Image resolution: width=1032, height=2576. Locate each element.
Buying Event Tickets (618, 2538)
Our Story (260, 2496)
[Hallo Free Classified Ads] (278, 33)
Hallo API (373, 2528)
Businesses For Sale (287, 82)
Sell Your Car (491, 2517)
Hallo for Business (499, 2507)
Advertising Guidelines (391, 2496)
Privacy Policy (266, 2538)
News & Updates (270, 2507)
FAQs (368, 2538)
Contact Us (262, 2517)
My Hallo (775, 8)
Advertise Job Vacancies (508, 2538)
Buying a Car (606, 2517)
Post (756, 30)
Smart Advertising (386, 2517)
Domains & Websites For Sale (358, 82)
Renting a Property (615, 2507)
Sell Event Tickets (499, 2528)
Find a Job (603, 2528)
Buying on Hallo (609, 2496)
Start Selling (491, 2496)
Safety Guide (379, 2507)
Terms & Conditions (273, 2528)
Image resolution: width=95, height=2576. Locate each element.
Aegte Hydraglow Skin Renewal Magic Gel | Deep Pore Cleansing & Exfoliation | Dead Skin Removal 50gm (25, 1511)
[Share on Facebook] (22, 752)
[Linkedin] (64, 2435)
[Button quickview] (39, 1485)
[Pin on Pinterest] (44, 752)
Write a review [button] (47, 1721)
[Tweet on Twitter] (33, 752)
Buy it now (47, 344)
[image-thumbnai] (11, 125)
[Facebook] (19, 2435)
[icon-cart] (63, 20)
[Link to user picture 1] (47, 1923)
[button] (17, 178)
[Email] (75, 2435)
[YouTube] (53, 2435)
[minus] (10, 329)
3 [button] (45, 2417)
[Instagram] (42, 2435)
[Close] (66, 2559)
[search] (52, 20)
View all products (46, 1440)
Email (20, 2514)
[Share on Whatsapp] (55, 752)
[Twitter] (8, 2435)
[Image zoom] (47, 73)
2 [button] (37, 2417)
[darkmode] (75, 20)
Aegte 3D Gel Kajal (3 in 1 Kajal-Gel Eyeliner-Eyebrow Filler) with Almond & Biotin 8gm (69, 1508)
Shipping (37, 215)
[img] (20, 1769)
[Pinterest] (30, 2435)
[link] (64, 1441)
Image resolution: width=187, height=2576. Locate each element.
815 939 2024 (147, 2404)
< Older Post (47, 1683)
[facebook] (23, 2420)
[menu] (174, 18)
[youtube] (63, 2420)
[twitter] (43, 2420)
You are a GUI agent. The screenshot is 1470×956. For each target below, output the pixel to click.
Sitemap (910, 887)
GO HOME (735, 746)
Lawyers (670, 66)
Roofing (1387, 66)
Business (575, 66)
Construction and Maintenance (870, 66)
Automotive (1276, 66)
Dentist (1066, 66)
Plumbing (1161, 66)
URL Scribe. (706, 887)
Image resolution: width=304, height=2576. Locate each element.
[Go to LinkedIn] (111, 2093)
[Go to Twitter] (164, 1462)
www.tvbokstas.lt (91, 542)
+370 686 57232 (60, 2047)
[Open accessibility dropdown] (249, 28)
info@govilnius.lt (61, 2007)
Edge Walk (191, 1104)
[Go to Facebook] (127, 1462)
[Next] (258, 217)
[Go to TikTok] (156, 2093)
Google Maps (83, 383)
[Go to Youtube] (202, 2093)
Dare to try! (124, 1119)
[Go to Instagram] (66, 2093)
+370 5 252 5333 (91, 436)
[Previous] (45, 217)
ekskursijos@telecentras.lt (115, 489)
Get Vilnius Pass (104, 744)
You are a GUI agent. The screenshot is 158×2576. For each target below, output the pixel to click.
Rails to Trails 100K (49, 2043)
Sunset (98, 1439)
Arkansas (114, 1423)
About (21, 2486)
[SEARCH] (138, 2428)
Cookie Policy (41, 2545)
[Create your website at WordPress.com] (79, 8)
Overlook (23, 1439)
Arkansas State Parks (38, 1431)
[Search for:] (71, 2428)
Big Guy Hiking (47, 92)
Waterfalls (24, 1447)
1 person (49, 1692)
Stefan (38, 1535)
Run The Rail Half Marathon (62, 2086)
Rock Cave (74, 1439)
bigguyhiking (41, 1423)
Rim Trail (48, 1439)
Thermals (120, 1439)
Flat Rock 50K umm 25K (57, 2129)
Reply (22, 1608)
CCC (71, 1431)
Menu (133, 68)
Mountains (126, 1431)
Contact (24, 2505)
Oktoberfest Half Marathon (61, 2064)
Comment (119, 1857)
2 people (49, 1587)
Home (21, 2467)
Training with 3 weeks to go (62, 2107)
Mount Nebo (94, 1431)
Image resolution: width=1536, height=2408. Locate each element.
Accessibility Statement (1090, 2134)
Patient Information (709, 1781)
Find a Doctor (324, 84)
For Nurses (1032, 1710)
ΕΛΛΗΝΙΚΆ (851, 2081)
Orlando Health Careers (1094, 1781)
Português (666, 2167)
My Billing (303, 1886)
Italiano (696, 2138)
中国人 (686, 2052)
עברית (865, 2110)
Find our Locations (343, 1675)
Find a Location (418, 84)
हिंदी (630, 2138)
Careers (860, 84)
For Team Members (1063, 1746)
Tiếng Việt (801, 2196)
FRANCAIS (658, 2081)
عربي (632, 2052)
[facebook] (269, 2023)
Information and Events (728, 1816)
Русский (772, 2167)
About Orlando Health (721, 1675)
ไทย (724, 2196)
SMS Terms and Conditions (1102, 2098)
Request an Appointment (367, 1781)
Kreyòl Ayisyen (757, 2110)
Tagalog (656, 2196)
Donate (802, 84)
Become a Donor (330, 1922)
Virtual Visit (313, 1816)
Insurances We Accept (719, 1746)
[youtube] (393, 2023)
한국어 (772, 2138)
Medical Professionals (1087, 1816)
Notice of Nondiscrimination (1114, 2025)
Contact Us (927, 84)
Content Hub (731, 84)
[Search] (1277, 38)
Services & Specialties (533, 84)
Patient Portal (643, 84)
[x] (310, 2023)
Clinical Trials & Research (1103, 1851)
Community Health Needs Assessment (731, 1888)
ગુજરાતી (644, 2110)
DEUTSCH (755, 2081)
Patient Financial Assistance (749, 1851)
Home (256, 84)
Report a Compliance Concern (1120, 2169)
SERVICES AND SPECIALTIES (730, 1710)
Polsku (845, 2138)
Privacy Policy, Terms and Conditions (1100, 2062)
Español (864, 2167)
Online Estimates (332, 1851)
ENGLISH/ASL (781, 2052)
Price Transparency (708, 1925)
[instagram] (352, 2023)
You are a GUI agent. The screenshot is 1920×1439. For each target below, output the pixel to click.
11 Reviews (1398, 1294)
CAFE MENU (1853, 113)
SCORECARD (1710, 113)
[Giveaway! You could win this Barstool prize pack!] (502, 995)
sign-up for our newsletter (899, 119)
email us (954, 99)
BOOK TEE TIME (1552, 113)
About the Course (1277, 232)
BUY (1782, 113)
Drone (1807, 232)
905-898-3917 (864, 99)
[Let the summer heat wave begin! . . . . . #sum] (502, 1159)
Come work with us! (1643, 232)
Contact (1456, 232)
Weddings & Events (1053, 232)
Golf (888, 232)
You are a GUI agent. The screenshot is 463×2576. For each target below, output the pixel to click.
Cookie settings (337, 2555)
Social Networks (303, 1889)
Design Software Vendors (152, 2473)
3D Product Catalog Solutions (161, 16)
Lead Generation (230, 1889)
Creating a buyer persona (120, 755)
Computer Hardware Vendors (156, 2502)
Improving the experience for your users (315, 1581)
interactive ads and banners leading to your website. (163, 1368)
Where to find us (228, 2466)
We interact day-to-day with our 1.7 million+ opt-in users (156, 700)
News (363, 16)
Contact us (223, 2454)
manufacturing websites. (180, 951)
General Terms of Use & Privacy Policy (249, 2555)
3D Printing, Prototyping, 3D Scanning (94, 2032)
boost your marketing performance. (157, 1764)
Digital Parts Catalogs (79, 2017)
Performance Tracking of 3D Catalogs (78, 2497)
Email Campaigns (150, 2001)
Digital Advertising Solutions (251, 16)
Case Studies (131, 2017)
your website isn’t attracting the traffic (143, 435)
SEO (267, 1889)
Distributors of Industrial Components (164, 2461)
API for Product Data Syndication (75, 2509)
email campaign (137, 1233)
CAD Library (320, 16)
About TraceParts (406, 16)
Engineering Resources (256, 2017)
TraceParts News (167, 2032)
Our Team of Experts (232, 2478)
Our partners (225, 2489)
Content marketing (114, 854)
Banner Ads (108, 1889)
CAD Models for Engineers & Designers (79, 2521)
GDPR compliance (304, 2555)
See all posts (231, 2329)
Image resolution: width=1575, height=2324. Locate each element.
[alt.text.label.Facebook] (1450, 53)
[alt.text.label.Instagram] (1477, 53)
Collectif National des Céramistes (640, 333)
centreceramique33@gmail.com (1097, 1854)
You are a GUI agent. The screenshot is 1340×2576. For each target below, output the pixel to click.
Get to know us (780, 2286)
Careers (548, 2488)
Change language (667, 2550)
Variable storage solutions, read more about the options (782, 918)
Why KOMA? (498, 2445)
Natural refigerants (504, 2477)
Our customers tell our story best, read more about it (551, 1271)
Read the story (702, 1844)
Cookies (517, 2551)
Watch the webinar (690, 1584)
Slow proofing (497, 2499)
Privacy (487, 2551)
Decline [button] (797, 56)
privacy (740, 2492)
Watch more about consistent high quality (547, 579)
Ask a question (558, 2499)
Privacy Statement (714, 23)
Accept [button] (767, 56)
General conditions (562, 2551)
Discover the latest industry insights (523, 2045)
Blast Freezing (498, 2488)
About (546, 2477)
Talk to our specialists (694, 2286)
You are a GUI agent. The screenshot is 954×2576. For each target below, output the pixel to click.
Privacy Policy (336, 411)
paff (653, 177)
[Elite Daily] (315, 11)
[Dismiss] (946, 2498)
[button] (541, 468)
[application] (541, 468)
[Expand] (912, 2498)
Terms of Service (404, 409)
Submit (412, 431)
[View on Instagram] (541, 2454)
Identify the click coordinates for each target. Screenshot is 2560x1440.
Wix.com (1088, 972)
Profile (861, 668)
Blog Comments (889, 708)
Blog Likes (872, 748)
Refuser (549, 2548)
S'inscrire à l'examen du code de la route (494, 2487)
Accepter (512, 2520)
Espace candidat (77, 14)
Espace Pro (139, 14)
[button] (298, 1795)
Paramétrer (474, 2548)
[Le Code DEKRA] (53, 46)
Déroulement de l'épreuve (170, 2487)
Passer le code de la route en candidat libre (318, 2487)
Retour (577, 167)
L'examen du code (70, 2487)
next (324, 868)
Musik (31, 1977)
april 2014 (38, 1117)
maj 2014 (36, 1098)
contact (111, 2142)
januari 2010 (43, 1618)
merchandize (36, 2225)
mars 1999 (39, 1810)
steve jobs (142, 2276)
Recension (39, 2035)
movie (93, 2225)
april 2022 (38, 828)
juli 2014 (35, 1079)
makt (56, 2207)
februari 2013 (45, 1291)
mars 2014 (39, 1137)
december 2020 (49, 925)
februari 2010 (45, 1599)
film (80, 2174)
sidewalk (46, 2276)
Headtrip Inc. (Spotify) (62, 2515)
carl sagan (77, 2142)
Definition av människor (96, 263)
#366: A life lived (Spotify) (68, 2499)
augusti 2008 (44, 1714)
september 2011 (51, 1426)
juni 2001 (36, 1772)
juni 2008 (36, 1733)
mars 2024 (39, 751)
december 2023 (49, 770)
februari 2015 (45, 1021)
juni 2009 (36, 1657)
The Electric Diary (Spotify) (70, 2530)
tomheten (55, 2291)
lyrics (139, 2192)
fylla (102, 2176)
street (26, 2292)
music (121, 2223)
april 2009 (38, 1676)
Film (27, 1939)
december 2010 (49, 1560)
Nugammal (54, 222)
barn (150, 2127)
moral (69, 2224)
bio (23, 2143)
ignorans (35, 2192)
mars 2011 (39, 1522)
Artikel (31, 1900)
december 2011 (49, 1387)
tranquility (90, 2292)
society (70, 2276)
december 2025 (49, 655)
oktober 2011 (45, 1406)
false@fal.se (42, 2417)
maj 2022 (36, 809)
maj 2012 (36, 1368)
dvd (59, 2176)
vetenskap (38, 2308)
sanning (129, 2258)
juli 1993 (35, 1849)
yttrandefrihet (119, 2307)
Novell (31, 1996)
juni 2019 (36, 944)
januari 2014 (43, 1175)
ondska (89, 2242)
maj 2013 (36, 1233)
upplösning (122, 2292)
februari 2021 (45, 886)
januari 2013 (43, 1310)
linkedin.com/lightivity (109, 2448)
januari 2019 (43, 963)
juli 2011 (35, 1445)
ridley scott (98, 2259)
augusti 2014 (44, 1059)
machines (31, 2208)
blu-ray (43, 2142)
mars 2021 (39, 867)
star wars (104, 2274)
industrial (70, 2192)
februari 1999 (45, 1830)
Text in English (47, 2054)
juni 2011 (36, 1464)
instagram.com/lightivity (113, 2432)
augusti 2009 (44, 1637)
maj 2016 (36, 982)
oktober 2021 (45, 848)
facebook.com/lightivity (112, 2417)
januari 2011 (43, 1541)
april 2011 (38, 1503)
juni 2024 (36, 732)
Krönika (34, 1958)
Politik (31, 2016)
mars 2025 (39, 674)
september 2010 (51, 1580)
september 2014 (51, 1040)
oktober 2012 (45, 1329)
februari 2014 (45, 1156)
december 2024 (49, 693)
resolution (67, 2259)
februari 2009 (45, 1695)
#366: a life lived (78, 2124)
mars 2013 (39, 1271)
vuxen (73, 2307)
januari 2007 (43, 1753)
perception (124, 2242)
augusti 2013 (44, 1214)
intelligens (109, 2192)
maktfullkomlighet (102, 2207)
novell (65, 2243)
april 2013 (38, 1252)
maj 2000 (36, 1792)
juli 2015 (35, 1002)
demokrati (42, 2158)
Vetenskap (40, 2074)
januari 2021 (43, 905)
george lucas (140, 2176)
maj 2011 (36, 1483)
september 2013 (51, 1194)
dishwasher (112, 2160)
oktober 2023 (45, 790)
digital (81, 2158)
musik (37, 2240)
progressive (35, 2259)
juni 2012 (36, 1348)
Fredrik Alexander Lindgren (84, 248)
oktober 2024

#### Exercise
From the data above, reproduce word for word the lines running from the line with "You are a GUI agent. The screenshot is 954×2576." to the line with "Wix.com (1088, 972)", ends included.

#### Exercise answer
You are a GUI agent. The screenshot is 954×2576. For each target below, output the pixel to click.
Privacy Policy (336, 411)
paff (653, 177)
[Elite Daily] (315, 11)
[Dismiss] (946, 2498)
[button] (541, 468)
[application] (541, 468)
[Expand] (912, 2498)
Terms of Service (404, 409)
Submit (412, 431)
[View on Instagram] (541, 2454)
Identify the click coordinates for each target. Screenshot is 2560x1440.
Wix.com (1088, 972)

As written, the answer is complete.